* [Excerto selecionado]:
□ □ □
Não podemos conhecer verdadeiramente o que nunca existiu ou aquilo que nunca vimos ou de que só tivemos um relance. Muitas vezes lembro-me de duas cenas de filmes de Federico Fellini. Numa delas, de Roma, a entrada abrupta de oxigénio numa câmara subterrânea descoberta por arqueólogos destrói rapidamente frescos romanos que tinham estado isolados da atmosfera exterior. Vemos as imagens a desaparecer, como se derretessem, enquanto assobia a entrada do ar. É como nos filmes de horror, sabemos que os heróis não podem escapar à morte. Noutra cena, em A Cidade das Mulheres, um coleccionador afirma que a grande arte é tipicamente produzida nos períodos decadentes. Fellini era um autor que fazia grande arte e queria dizer que vivia num período de decadência. No que se refere ao cinema italiano, isso é evidente: ele foi um dos últimos.

O triunfo do mercado tem um custo elevado para a cultura, a começar pela massificação. A globalização também é uma ameaça à biodiversidade. Os livros, claro, não vão morrer, pelo contrário, há cada vez mais títulos, embora muitas vezes pareça a diversidade dos supermercados, com a sua abundância de 150 marcas de sabonetes, todas com embrulhos diferentes e conteúdo igual. E também se pode dar o caso da travessia do deserto chegar ao fim e haver vales verdejantes do outro lado. A pressão pela novidade, a obsessão pela beleza jovem, o desprezo pela lentidão e a pressa da moda, tudo isto faz parte do mundo em que vivemos, feito de distracções, de telemóveis a tocar. E era sobre esse mundo que me competiria escrever. Sem uma razão especial.
□ □ □
* [Pedido A]: Duplica, por favor, o trecho do texto sobre arte e decadência cultural que começa nas palavras que contêm "Não podemos conhecer" e termina em "um dos últimos.".
* [Pedido B]: Retoma o texto sobre arte e decadência cultural a partir do ponto em que ele termina.

Dados armazenados:
□ □ □
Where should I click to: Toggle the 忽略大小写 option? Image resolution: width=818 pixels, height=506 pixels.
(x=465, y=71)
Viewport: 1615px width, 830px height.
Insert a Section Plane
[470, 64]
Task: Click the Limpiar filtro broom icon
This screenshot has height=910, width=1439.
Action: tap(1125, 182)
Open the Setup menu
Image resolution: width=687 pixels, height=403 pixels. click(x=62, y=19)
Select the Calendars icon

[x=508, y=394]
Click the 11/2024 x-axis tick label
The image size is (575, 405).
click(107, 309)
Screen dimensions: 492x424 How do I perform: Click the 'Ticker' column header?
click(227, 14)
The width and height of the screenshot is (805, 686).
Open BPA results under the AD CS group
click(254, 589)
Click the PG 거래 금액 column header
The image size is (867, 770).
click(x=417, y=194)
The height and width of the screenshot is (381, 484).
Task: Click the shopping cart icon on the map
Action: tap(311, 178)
□ □ □
* [Resposta à tarefa A]:
Não podemos conhecer verdadeiramente o que nunca existiu ou aquilo que nunca vimos ou de que só tivemos um relance. Muitas vezes lembro-me de duas cenas de filmes de Federico Fellini. Numa delas, de Roma, a entrada abrupta de oxigénio numa câmara subterrânea descoberta por arqueólogos destrói rapidamente frescos romanos que tinham estado isolados da atmosfera exterior. Vemos as imagens a desaparecer, como se derretessem, enquanto assobia a entrada do ar. É como nos filmes de horror, sabemos que os heróis não podem escapar à morte. Noutra cena, em A Cidade das Mulheres, um coleccionador afirma que a grande arte é tipicamente produzida nos períodos decadentes. Fellini era um autor que fazia grande arte e queria dizer que vivia num período de decadência. No que se refere ao cinema italiano, isso é evidente: ele foi um dos últimos.

* [Resposta à tarefa B]:
Perguntaram ao alpinista George Mallory por que motivo ia subir ao Everest. Ele encolheu os ombros e respondeu: “Porque está ali”. Mallory morreu em 1924, nessa mesma expedição. Parece que chegou ao topo e que teve a pouca sorte de apanhar uma tempestade rara. Mas é sempre assim, a sorte abandona a maioria dos que tentam e o que verdadeiramente importa é saber que se fez caminho. Quando morreu, talvez por desgosto, o poeta António Machado tinha no bolso um papel onde escrevinhara o último verso. Lia-se com nitidez: “estes dias azuis e este sol de infância”.

O resumo de tudo o que procuramos.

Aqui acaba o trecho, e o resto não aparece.